## [Exercise]
Reproduce each of the entries below line for line, with no changes to wording, numbers, or punctuation.

## [Provided information]
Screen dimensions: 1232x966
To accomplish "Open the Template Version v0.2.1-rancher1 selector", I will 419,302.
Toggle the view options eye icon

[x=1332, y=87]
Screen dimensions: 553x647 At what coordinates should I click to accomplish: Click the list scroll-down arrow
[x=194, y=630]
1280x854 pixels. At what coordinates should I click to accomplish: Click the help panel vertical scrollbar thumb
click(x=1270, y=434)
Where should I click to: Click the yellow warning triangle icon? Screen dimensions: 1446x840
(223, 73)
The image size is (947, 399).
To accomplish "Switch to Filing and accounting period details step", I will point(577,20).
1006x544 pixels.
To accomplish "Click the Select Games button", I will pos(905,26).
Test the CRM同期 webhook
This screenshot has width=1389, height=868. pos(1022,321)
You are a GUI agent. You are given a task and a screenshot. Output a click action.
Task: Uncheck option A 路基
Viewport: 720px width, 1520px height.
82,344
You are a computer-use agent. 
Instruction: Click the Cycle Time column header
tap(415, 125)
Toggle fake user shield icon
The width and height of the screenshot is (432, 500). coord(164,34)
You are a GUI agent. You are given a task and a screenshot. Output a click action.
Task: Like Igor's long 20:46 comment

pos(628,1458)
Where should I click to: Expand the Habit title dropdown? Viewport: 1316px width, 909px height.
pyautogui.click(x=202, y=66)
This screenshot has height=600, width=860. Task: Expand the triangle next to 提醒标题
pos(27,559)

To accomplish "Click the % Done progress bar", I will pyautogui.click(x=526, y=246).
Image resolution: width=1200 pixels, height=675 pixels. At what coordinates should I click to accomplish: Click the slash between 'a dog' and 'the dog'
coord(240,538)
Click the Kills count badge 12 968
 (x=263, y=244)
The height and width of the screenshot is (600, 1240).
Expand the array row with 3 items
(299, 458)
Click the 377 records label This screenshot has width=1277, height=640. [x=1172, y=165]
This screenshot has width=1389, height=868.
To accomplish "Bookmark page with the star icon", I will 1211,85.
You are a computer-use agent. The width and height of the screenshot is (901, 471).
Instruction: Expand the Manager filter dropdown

## [Result of the task]
Screen dimensions: 1232x966
To accomplish "Open the Template Version v0.2.1-rancher1 selector", I will 419,302.
Toggle the view options eye icon

[x=1332, y=87]
Screen dimensions: 553x647 At what coordinates should I click to accomplish: Click the list scroll-down arrow
[x=194, y=630]
1280x854 pixels. At what coordinates should I click to accomplish: Click the help panel vertical scrollbar thumb
click(x=1270, y=434)
Where should I click to: Click the yellow warning triangle icon? Screen dimensions: 1446x840
(223, 73)
The image size is (947, 399).
To accomplish "Switch to Filing and accounting period details step", I will point(577,20).
1006x544 pixels.
To accomplish "Click the Select Games button", I will pos(905,26).
Test the CRM同期 webhook
This screenshot has width=1389, height=868. pos(1022,321)
You are a GUI agent. You are given a task and a screenshot. Output a click action.
Task: Uncheck option A 路基
Viewport: 720px width, 1520px height.
82,344
You are a computer-use agent. 
Instruction: Click the Cycle Time column header
tap(415, 125)
Toggle fake user shield icon
The width and height of the screenshot is (432, 500). coord(164,34)
You are a GUI agent. You are given a task and a screenshot. Output a click action.
Task: Like Igor's long 20:46 comment

pos(628,1458)
Where should I click to: Expand the Habit title dropdown? Viewport: 1316px width, 909px height.
pyautogui.click(x=202, y=66)
This screenshot has height=600, width=860. Task: Expand the triangle next to 提醒标题
pos(27,559)

To accomplish "Click the % Done progress bar", I will pyautogui.click(x=526, y=246).
Image resolution: width=1200 pixels, height=675 pixels. At what coordinates should I click to accomplish: Click the slash between 'a dog' and 'the dog'
coord(240,538)
Click the Kills count badge 12 968
 (x=263, y=244)
The height and width of the screenshot is (600, 1240).
Expand the array row with 3 items
(299, 458)
Click the 377 records label This screenshot has width=1277, height=640. [x=1172, y=165]
This screenshot has width=1389, height=868.
To accomplish "Bookmark page with the star icon", I will 1211,85.
You are a computer-use agent. The width and height of the screenshot is (901, 471).
Instruction: Expand the Manager filter dropdown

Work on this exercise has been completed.